The Financial Industry Regulatory Authority, deputized by the government to oversee brokers, is lobbying to replace the U.S. Securities and Exchange Commission as a regulator of registered investment advisers who manage about $40 trillion. Congress is considering the move as a cheaper alternative to increasing resources for the SEC, since Finra's $877 million budget is paid by the brokers it regulates.
"It's a very bad idea to expand the notion of self- regulation," said Denise Voigt Crawford, former commissioner of the Texas State Securities Board. "They're supposed to oversee the activity of the industry, but they are industry."

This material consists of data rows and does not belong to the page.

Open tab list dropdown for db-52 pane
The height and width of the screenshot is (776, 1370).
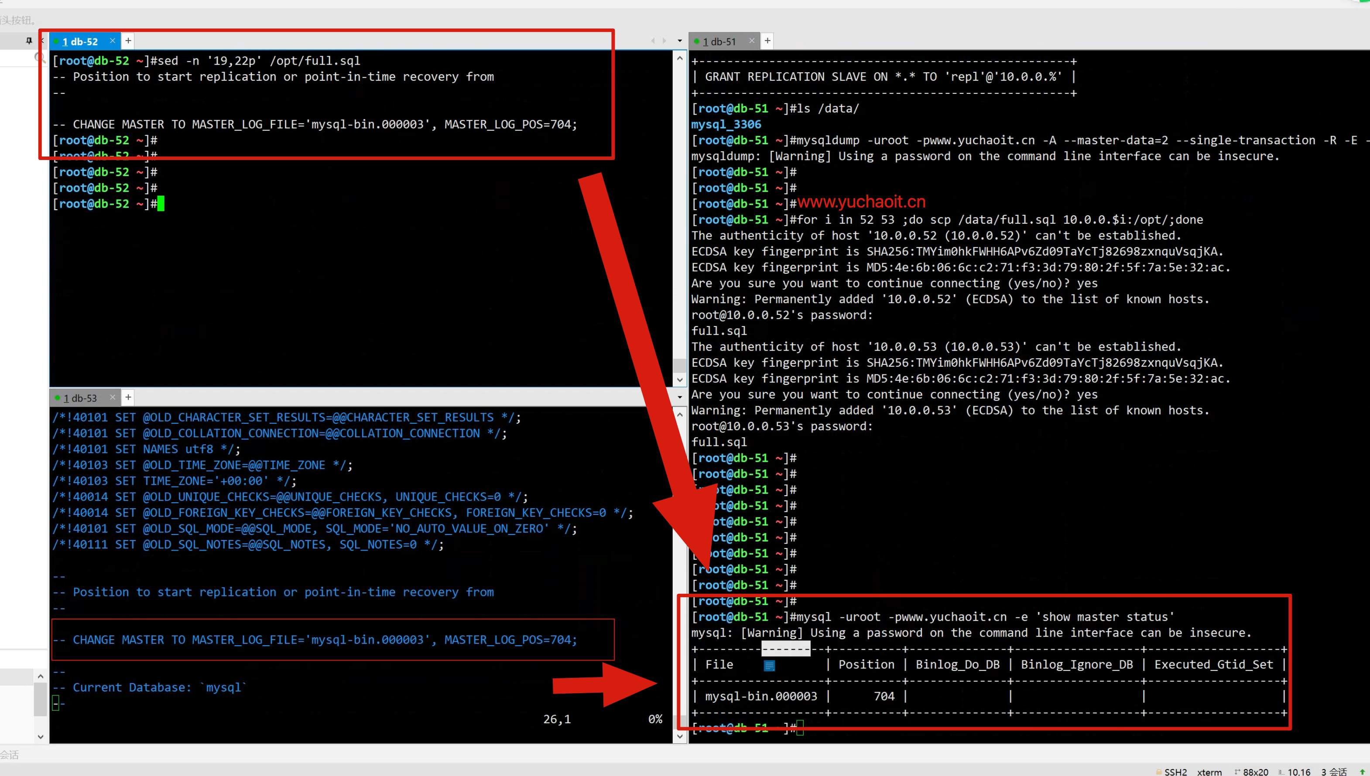(679, 41)
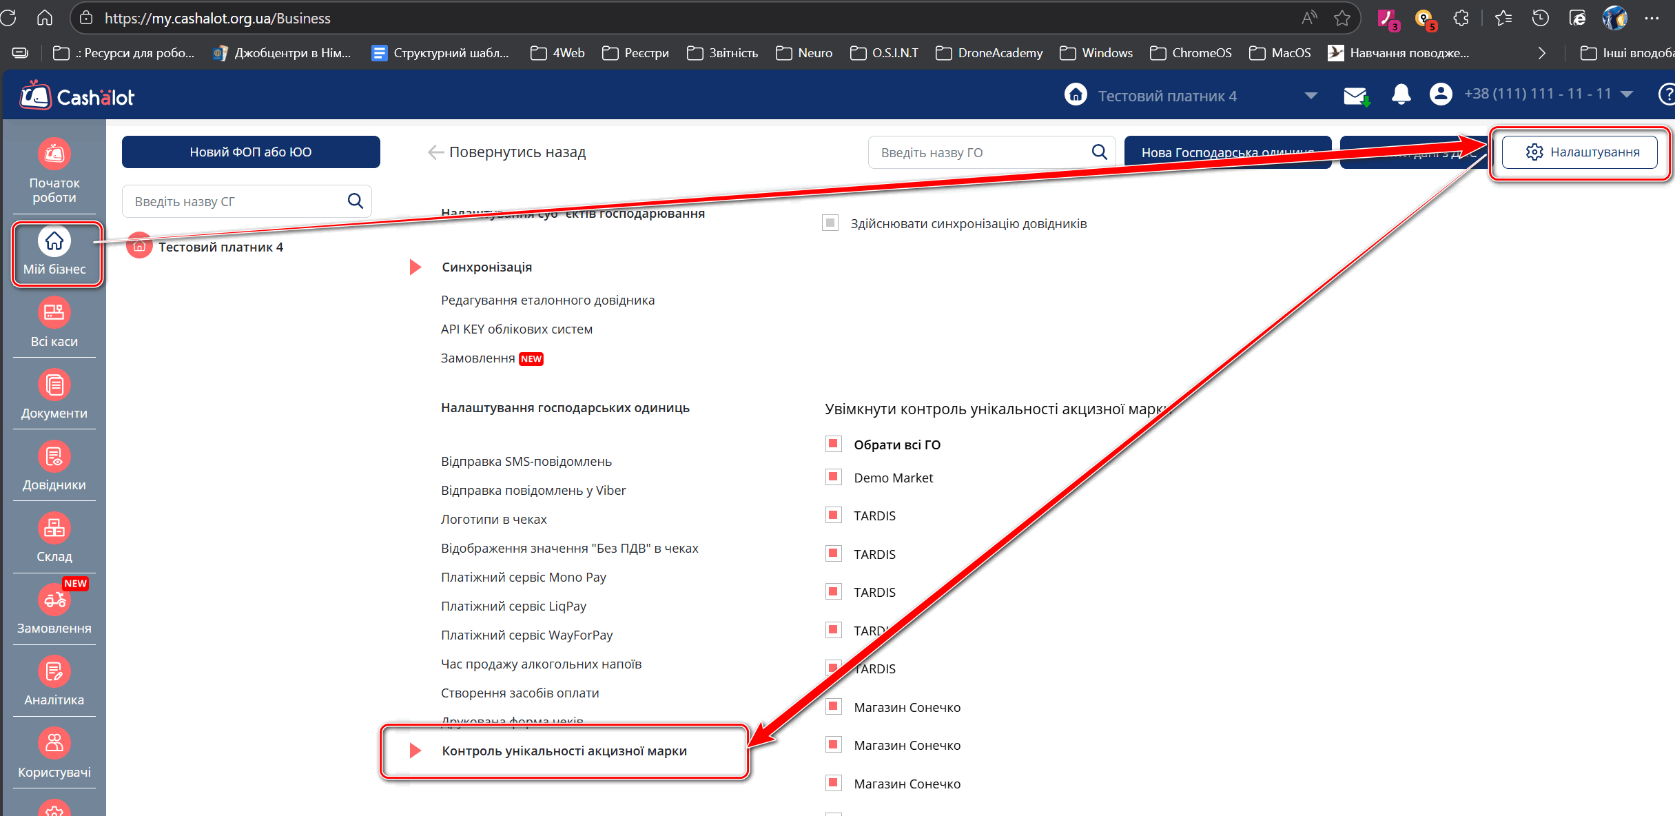Click the Налаштування settings button
Screen dimensions: 1675x816
(1580, 152)
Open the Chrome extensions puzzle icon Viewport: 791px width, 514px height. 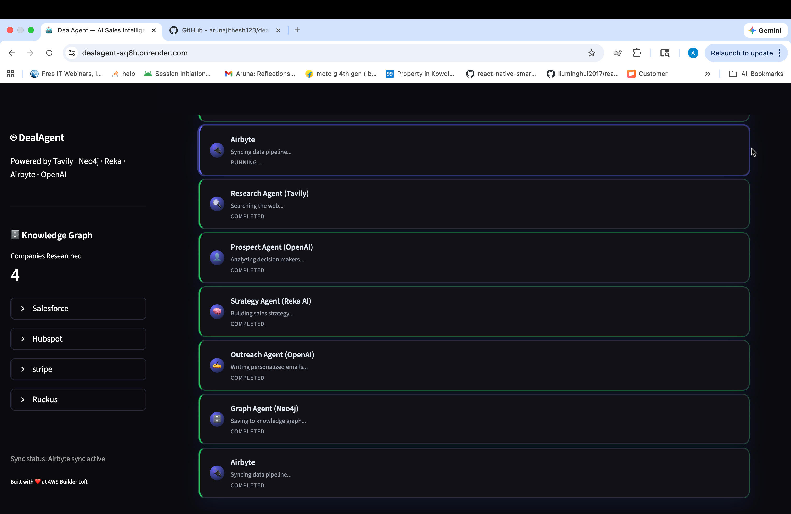(637, 53)
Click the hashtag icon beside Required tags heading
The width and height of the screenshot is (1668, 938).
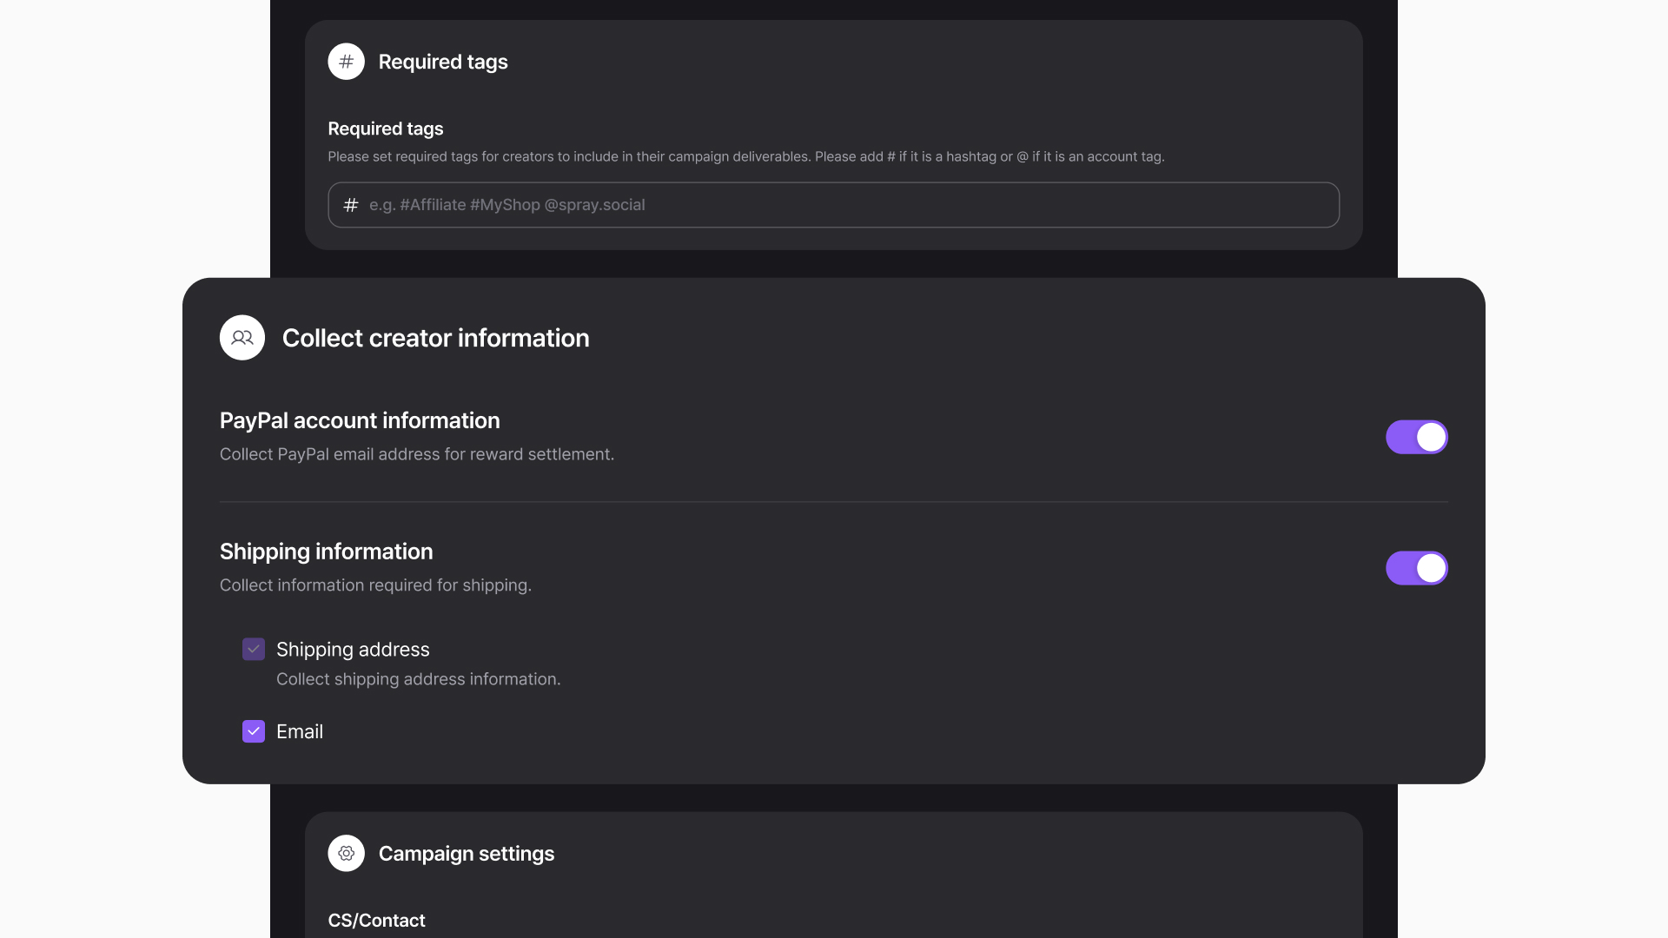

Finra, established in 2007 by the merger of the National Association of Securities Dealers and most of the New York Stock Exchange's regulatory unit, has done a poor job of protecting investors, said Crawford, who retired in February after 17 years as a securities commissioner. Fines imposed are usually a fraction of the damages suffered, and Finra fails to share information regularly with state regulators, she said.
The regulator fined members almost $43 million last year, while the SEC, working with a similar budget, issued more than $1 billion in penalties.
The Finra arbitration process is flawed, said Lynn E. Turner, who served as the SEC's chief accountant from 1998 to 2001. Investors who won Finra arbitration awards last year got back less than half of what they sought, data from Securities Arbitration Commentator Inc. show.
Compensation exceeding $11 million in 2009 for the top 10 Finra executives makes them reluctant to "make waves" in the industry that provides the funding, Turner said. Finra's chairman and chief executive officer, Richard Ketchum, said that level of pay keeps them from losing their best staff.
In a January report required by the Dodd-Frank financial- overhaul bill, the SEC gave Congress the option of naming an outside regulator to strengthen oversight of investment advisers as the agency faces strained resources. Only about 9 percent of advisers registered with the SEC were examined in 2010 because of decreased numbers of agency examiners, the report said.
Advisers are currently required to register with the SEC if they are paid to give retail investment advice about securities and have more than $25 million in assets under management. The limit is scheduled to switch to $100 million next year.
Investment advisers must uphold a fiduciary duty to put their clients' best interests first, generally charge fees and may provide services ranging from saving for retirement to tax planning. Brokers usually are held to a suitability standard that only requires that advice meets their clients' needs when a product is sold. They generally charge commissions. The number of registered investment advisers increased by almost 40 percent to 11,888 advisers as of Sept. 30 since October 2004, the SEC report said.
"The likelihood of an SEC government solution working and working consistently in a difficult budget environment I think is low," Ketchum, 60, said in an interview last month on the 48th floor of the agency's New York office. The current environment "is simply not an appropriate level of investor protection."
Finra is a "natural organization to be part of the solution" because of its infrastructure and technological capabilities and the fact that most advisers are affiliated with broker-dealers already, Ketchum said.